Un des principaux enseignements que j’ai tirés de mes recherches est que le rebut est le fondement de toute organisation sociale. Rien n’est plus pertinent, pour saisir la façon dont se comportent les êtres humains, que d’observer la façon dont ils conçoivent les déchets. Mais peut-être parce que nous vivons dans le capitalisme, nous avons tendance à mal comprendre leur nature. Nous pensons le rebut comme l’effet secondaire ou comme le résultat final d’un processus de production alors qu’il est, en réalité, la condition même de toute relation à la matière. Utiliser une chose, par exemple une plante médicinale, suppose de savoir comment se débarrasser de ce qui en elle ne doit pas être utilisé. Voilà donc le type de conversion du regard à entreprendre : chaque fois que l’on observe un artéfact, demandons-nous combien de déchets son existence a supposé.
Tribune
De ce point de vue, l’extension des pratiques de recyclage n’est pas qu’une bonne nouvelle : en voulant retraiter tous les déchets ex post, on s’empêche de se demander si en première instance il fallait les produire. Voilà un autre enseignement tiré de mes recherches : la nécessité de penser l’action, aussi, dans son versant négatif. Comme le rappellent les grèves et la pratique du secret, s’abstenir de faire quelque chose est en certaines situations le meilleur moyen d’agir. C’est là précisément que le défi technique et matériel posé par les déchets devient une histoire d’éthique et de sentiments. Quelles sont les sources de nos plaisirs et de nos malheurs, que voulons-nous et que refusons-nous ? Implicitement, ces questions en abritent une autre que les sciences sociales devraient toujours garder à l’esprit : comment vivre ?

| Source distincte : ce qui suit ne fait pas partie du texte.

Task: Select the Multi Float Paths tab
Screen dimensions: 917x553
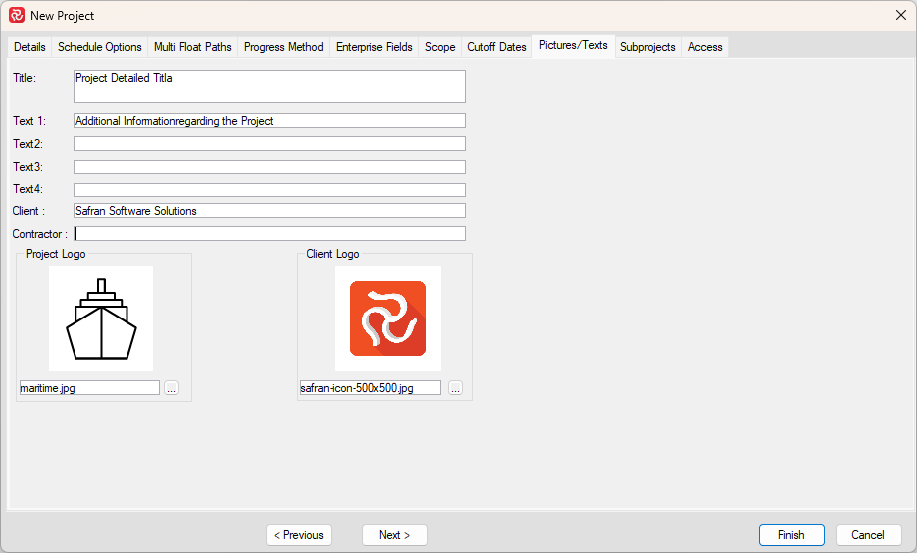Action: (x=193, y=47)
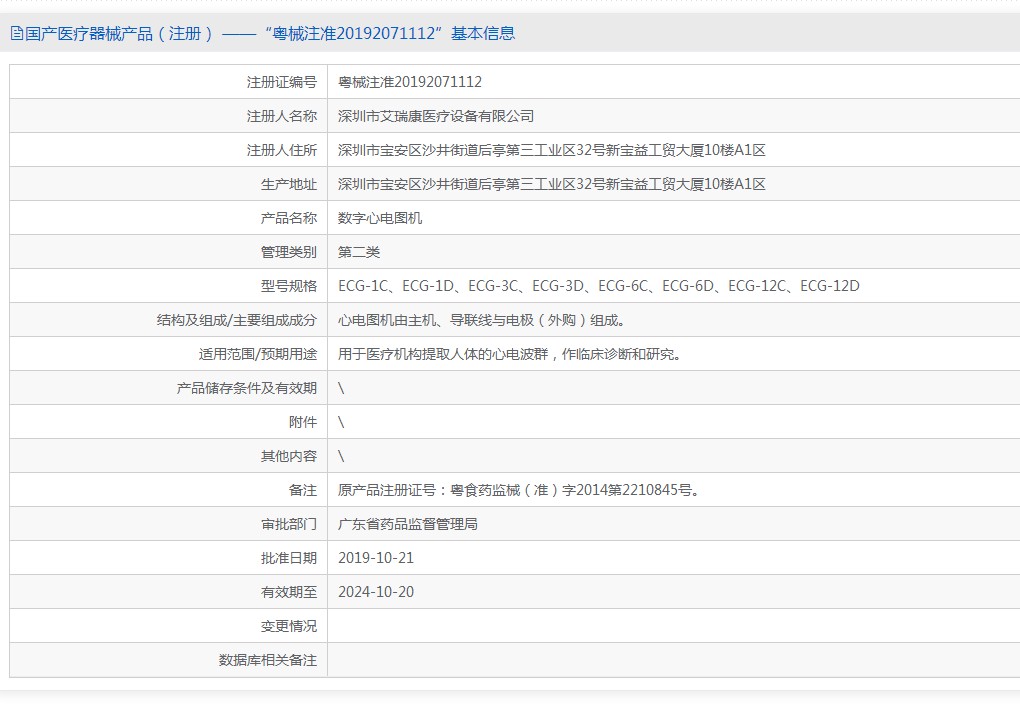
Task: Click the 生产地址 address value
Action: pyautogui.click(x=551, y=184)
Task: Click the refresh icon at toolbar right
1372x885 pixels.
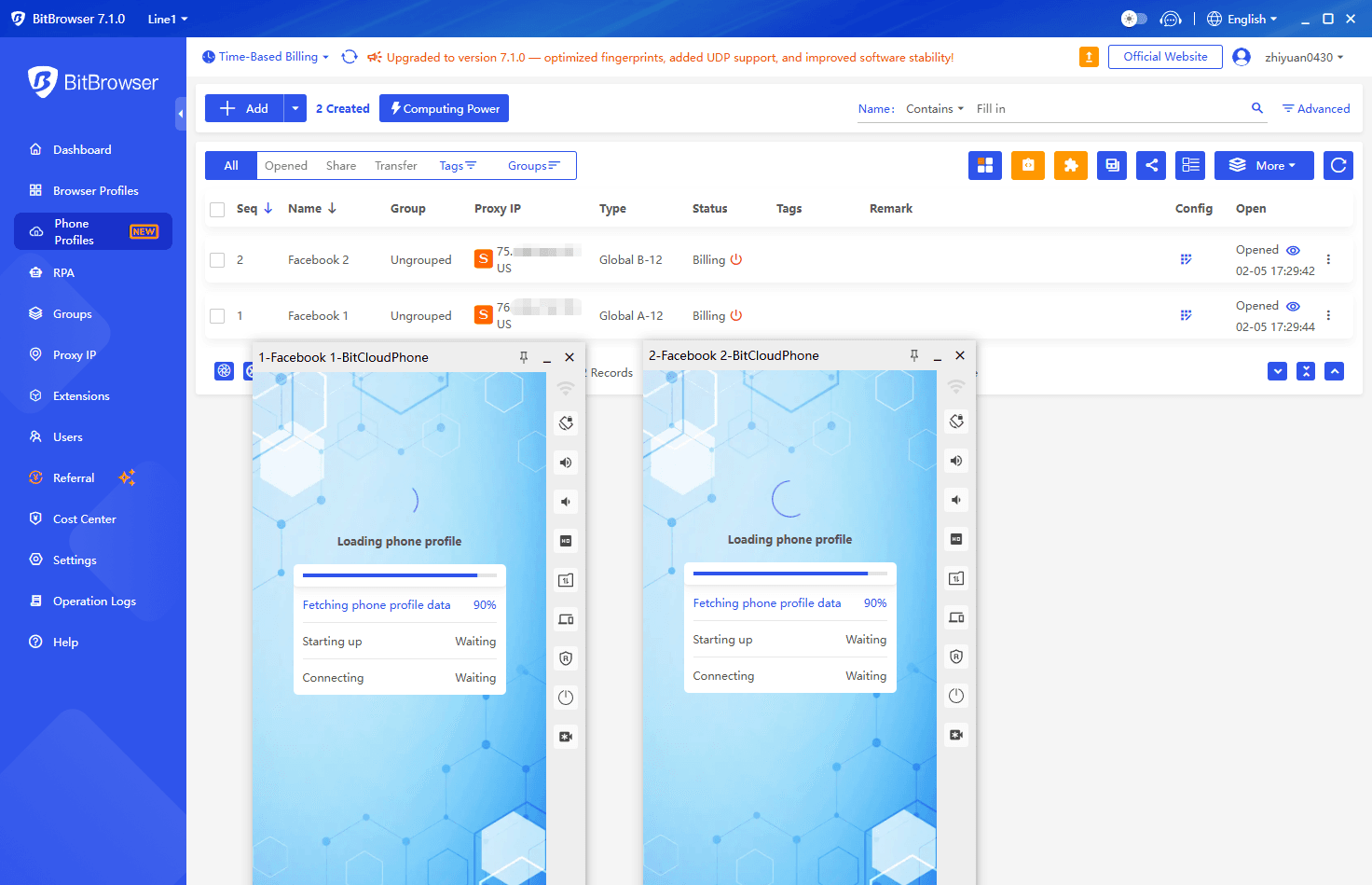Action: (1338, 165)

Ouvrir une voie libératrice
Prenons l’exemple de la recherche académique. Sans doute n’a-t-elle jamais été autant soumise à la pression à publier et à organiser des événements afin d’ajouter des lignes sur son CV. Plutôt que de s’en féliciter, les universitaires publiant à tour de bras devraient donc avoir honte de le faire. Ce reversement affectif et éthique, qu’on peut aisément étendre au milieu littéraire, a pour vertu de faire coïncider la réduction des déchets avec la réduction du stress et il n’y a là aucun artifice : juste la preuve que la croissance est une folie. Puisqu’il faut bien commencer quelque part, la décroissance académique devrait fournir au monde universitaire l’occasion inespérée d’ouvrir pour les autres une voie libératrice.
Venons-en maintenant à la production des images. En ce début de décennie, on peut encore voir des installations d’art contemporain dénoncer les dégâts du capitalisme en écrasant des voitures neuves sur le parvis intérieur d’une fameuse institution culturelle. On peut encore voir des expositions portant la bonne parole écologique à coups de convois aériens. On peut encore voir des productions cinématographiques engloutir des millions de dollars pour quelques secondes de film. Or s’il y a bien un monde qui peut mettre un terme à cette folie, c’est celui de la création. Car nous avons besoin d’images. Simplement, nous n’avons pas besoin d’autant d’images et nous avons besoin de les apprécier autrement que dans le tête-à-tête solitaire avec l’écran.
Rien ne sert de recycler ou de dresser des bilans carbone sans poser en permanence la question du travail, sans élaborer des manières de vivre désirables, sans cultiver le goût des projections collectives, du spectacle vivant, du théâtre, de la danse, du cirque ou des contes nocturnes. Entre le capitalisme des plaisirs et le puritanisme écologique, il existe une mince voie qui est aussi la seule tenable : la simplicité.